A Riley man facing second-degree murder for the death of his 6-year-old daughter was in the Riley County District Court Tuesday afternoon in Manhattan for a motions hearing.
Joshua Mall, 39, was allegedly driving with a blood alcohol content of 0.13 when he collided with another vehicle and then struck a tree on the evening of Oct. 5, 2015, near the 2400 block of Tuttle Creek Blvd. in Manhattan.
His daughter, Madilyn, was a passenger in his vehicle and died in the wreck.
The legal BAC in Kansas is no greater than .08.
Mall’s trial is set for Aug. 23-26.
Tuesday, Judge David Stutzman heard testimony from Riley County Police Detective Joseph Ehrlich, RCPD Capt. Josh Kyle and RCPD Patrolman Jacob Wilson.
Mall’s defense argued that his previous history shouldn’t be submitted to the jury. In 2001 Mall pleaded guilty to a charge of vehicular homicide in Larimer County, Colo. As a part of his plea agreement in that case, prosecutors dropped two counts of driving under the influence.
The defense also took issue with the manner in which the RCPD took Mall’s blood at the hospital. It said Mall did not give consent for that draw.
Stutzman’s answer to these pretrial motions should be available next week, Senior Deputy County Attorney Barry Disney said.
Still, Tuesday’s testimony provided more detail on that evening as Mall sat in the courtroom quiet and desolate.
Ehrlich, the lead detective on the case, confirmed to Disney that two blood samples had been drawn — one by the hospital and one later by the RCPD.
Kyle also confirmed Erhlich’s statements.
But it was Wilson — first on the scene — who provided the most detail.
Wilson described the wrecked pickup he saw “wrapped” around the tree and the numerous bottles — some broken — around the wreck. He said there was a distinct smell of alcohol at the scene and that many bottles resembled those used for wine.
Wilson said he found Mall in pain holding his neck and back.
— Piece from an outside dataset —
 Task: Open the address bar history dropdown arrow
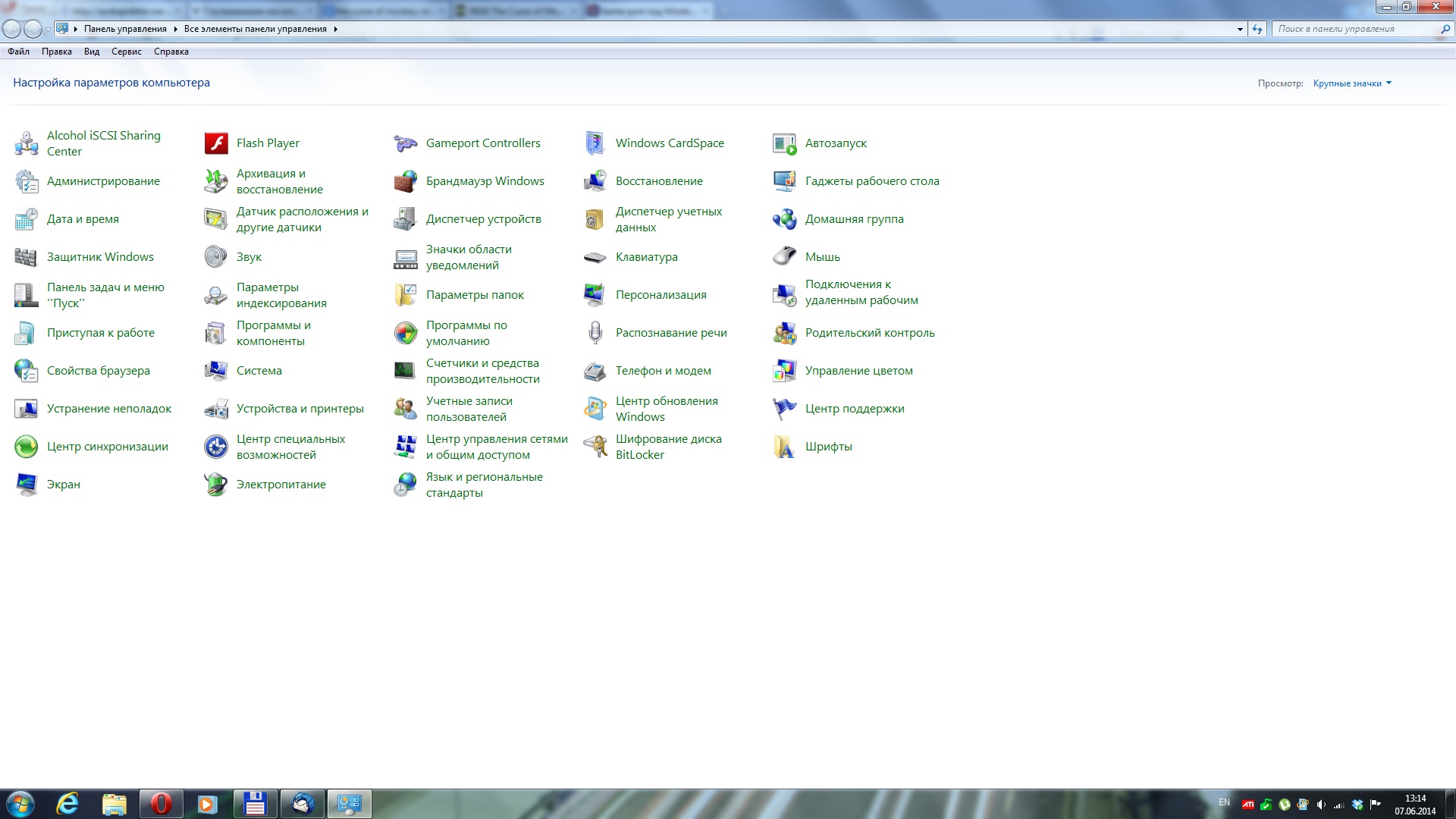pyautogui.click(x=1240, y=30)
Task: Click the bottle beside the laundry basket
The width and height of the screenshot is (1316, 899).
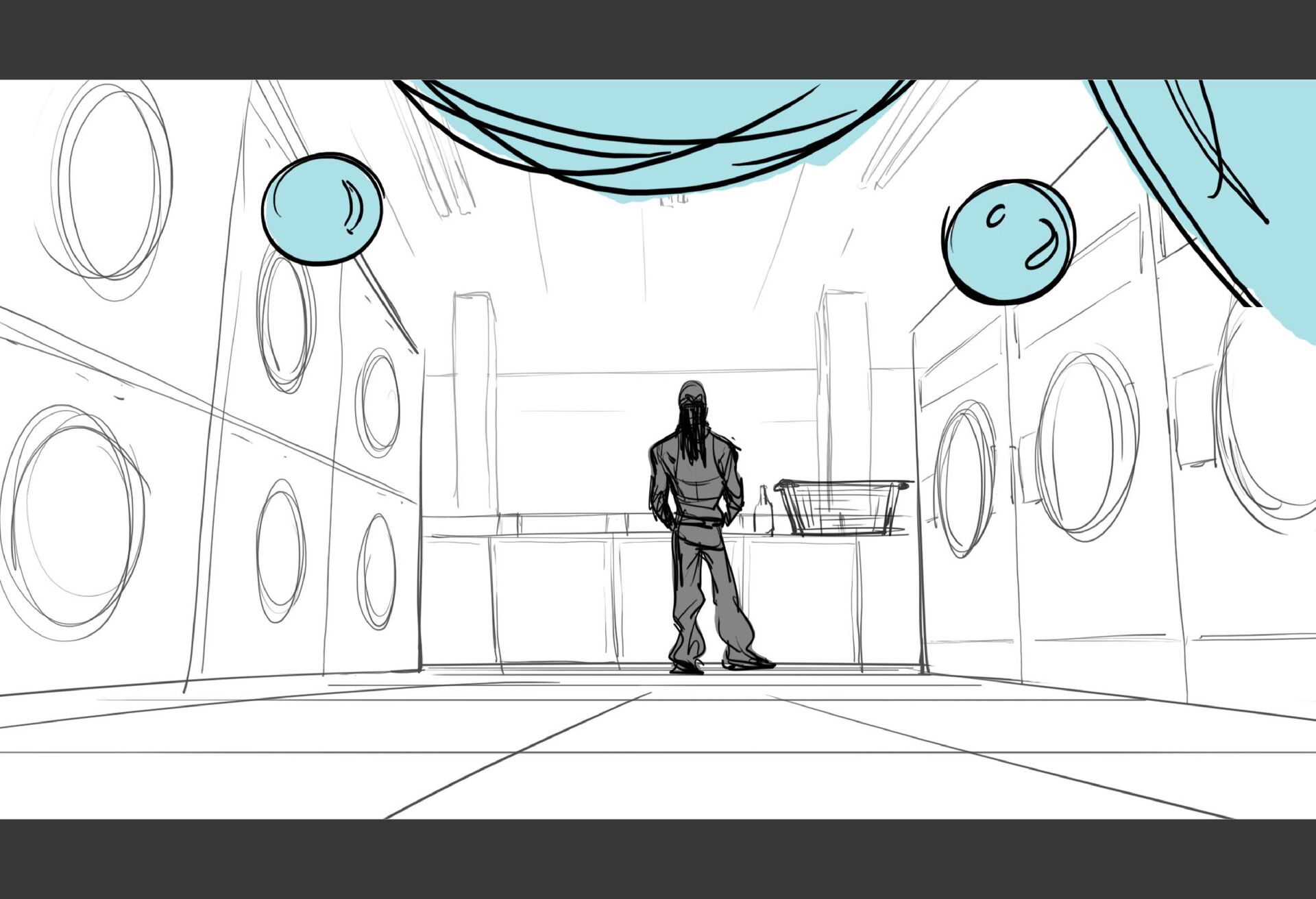Action: (764, 512)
Wilson said when he approached the vehicle Mall had told him, “I’m fine, check on my daughter.”
Wilson said an off-duty fire fighter was there and attending to his daughter, but she was found to be unresponsive and “appeared deceased when I saw her.”
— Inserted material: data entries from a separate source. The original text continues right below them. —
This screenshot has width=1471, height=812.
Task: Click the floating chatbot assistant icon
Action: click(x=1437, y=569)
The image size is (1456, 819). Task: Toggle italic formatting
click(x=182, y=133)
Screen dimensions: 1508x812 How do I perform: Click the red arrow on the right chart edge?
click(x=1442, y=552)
The woman Mall ran into told Wilson that he’d been behind her and was driving aggressively before he accelerated and collided with the rear of her vehicle, sending her to the median uninjured and Mall’s vehicle violently into a tree.
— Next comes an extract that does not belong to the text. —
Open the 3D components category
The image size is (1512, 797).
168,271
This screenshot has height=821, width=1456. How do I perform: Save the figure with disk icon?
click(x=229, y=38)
Wilson quoted Mall on the day of the accident saying the “vehicle appeared out of nowhere.”
Wilson said the inside compartment of Mall’s pickup — a 2001 Ford Ranger — was “hard to see inside of” after the wreck.
Mall had suffered a broken neck and had to be transported out of Manhattan that night for further treatment.
At the hospital, Wilson described a scene full of hysteria — especially when family arrived and after Madilyn’s death had been confirmed.
“It became very chaotic and we needed more officers,” Wilson said. “The mother of the daughter had threatened to kill Mr. Mall.”
When Wilson found Mall in the hospital, he found a man who was suicidal, depressed, irate and aggressive.
Mall had to be restrained by nurses.
Wilson testified that he smelled the odor of alcohol on Mall’s breath and had admitted to drinking at the hospital.
“He had slurred speech and watery, bloodshot eyes,” Wilson said.
Disney concluded the afternoon and said the Colorado case to the jury would not set prejudice — as Mall’s defense argued — but would show them that Mall was aware of the consequence of the actions of drinking and driving a vehicle.
The case will move to pretrial proceedings on Aug. 11.